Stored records
# # # #

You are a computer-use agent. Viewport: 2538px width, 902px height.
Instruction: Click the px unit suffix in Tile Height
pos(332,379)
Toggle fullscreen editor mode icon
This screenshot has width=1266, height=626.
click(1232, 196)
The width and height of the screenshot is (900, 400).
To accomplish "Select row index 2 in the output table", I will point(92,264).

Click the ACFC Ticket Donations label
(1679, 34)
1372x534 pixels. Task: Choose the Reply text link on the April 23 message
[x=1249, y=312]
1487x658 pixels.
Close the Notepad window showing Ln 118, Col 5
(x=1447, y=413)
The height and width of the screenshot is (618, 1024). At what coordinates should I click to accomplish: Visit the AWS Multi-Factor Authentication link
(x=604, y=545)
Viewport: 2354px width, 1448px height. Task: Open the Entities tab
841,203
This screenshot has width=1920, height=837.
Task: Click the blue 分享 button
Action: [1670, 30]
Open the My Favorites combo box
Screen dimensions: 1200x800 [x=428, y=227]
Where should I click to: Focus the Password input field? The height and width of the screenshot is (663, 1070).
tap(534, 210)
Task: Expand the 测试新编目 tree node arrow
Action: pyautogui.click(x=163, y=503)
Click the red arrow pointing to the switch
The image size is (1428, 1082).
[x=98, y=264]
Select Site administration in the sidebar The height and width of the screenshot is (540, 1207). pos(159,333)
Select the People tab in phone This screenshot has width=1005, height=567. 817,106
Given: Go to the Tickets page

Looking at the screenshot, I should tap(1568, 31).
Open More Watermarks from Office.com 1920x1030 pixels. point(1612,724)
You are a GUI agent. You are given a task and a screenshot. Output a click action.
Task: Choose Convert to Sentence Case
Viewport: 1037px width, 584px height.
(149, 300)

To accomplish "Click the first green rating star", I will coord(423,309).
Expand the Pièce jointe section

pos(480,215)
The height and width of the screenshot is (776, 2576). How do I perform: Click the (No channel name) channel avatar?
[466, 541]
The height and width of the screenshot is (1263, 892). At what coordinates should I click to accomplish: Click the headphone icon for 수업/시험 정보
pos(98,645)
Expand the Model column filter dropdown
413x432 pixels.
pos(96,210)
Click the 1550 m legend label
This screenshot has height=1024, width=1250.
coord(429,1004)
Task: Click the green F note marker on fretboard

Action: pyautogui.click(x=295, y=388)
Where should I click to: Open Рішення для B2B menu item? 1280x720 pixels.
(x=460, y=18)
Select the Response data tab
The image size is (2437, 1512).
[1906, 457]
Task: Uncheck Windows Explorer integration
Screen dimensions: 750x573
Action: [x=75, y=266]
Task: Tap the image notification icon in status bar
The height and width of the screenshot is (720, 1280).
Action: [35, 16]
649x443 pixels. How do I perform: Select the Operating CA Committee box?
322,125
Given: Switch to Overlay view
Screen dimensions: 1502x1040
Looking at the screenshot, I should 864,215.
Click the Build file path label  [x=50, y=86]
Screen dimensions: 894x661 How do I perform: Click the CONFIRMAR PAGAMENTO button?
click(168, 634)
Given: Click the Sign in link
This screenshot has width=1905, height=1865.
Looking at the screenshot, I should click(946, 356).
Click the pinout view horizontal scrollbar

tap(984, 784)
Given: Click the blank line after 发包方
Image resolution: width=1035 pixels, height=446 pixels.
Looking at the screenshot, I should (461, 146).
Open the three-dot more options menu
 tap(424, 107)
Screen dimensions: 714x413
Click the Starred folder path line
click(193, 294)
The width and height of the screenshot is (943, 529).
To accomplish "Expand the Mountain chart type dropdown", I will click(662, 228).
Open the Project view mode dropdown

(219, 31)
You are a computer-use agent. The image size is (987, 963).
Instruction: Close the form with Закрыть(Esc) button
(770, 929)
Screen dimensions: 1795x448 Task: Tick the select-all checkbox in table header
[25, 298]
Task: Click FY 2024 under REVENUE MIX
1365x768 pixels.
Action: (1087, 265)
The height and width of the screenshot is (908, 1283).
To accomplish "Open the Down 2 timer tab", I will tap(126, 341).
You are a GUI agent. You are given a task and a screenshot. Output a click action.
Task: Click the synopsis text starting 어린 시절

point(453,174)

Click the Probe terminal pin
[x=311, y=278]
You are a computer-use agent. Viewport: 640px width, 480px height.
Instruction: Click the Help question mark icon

# # # #

TASK OBJECTIVE =
Copy every line of the data above in which the string "computer" appears.

ANSWER TO THE PROBLEM =
You are a computer-use agent. Viewport: 2538px width, 902px height.
You are a computer-use agent. The image size is (987, 963).
You are a computer-use agent. Viewport: 640px width, 480px height.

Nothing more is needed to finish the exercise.